Caching minidns
I’ve started using analog
to build reports from the blueslugs.com server logs. One of the tools on the site is minidns
, which is a small Perl script that runs through the logs, replacing any IPv4 address matches with their DNS-resolved names (if defined). I’ve improved this slightly, by adding caching inside the application (on the grounds that your site is likely visited by the same communities over time) and, via Storable, to a state file (on the grounds that you probably run the analyzer over your logs rather regularly). [Get cachedns.pl
.]
Is it worth it? Read on.
Here are some simple timed runs with the original (minidns.pl
) and with cachedns.pl
.
$ time perl minidns.pl < ./al.1000 > /dev/null real 1m56.431s user 0m0.030s sys 0m0.030s
al.1000
is the first 1000 lines of an Apache server log.
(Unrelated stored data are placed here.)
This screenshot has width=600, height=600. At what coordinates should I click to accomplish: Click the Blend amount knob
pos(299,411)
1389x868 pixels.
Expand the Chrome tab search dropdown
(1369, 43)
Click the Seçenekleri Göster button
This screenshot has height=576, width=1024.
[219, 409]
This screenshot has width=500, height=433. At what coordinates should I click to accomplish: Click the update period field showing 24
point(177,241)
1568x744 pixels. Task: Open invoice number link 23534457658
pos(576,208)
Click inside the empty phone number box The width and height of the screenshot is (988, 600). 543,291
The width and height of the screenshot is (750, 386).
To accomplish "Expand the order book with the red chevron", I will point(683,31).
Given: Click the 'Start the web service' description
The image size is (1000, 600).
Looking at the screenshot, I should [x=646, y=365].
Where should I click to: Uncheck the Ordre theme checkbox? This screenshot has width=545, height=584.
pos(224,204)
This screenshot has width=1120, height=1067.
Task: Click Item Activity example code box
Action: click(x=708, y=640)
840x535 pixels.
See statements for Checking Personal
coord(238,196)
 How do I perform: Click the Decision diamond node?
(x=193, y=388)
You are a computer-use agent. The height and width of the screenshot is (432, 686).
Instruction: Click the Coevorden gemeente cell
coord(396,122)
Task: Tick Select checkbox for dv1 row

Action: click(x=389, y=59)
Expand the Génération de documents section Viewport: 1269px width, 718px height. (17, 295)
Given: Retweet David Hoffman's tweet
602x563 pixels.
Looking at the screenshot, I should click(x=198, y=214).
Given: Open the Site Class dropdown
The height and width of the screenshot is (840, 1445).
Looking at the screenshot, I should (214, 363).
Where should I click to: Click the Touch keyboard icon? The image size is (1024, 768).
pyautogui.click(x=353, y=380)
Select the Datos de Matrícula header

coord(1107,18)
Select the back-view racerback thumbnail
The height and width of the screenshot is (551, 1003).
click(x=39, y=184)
Our name service cache, nscd
(1), and the DNS server we’re calling (and the perl
(1) text) are now reasonably warmed up for subsequent callers.
$ time perl minidns.pl < ./al.1000 > /dev/null real 0m11.210s user 0m0.030s sys 0m0.020s $ time perl minidns.pl < ./al.1000 > /dev/null real 0m12.943s user 0m0.050s sys 0m0.010s
So 1000 calls take a little over 10 seconds. Let’s run the caching version:
$ time perl cachedns.pl -c dns.cache < ./al.1000 > /dev/null real 0m8.579s user 0m0.090s sys 0m0.020s
So the internal caching is maybe making a little difference. But let’s rerun with the now-populated cache file.
$ time perl cachedns.pl -c dns.cache < ./al.1000 > /dev/null real 0m0.096s user 0m0.070s sys 0m0.010s
Since the first part of the log file is processed every night, our cache file means that we’re likely only going to perform a DNS lookup for new visitors to the site. (There are many sophisticated DNS resolvers-for-weblogs around, that use C++ or Python or threading or whatever. I just felt that a simple, understandable Perl version, with a boost, was enough for this little site.)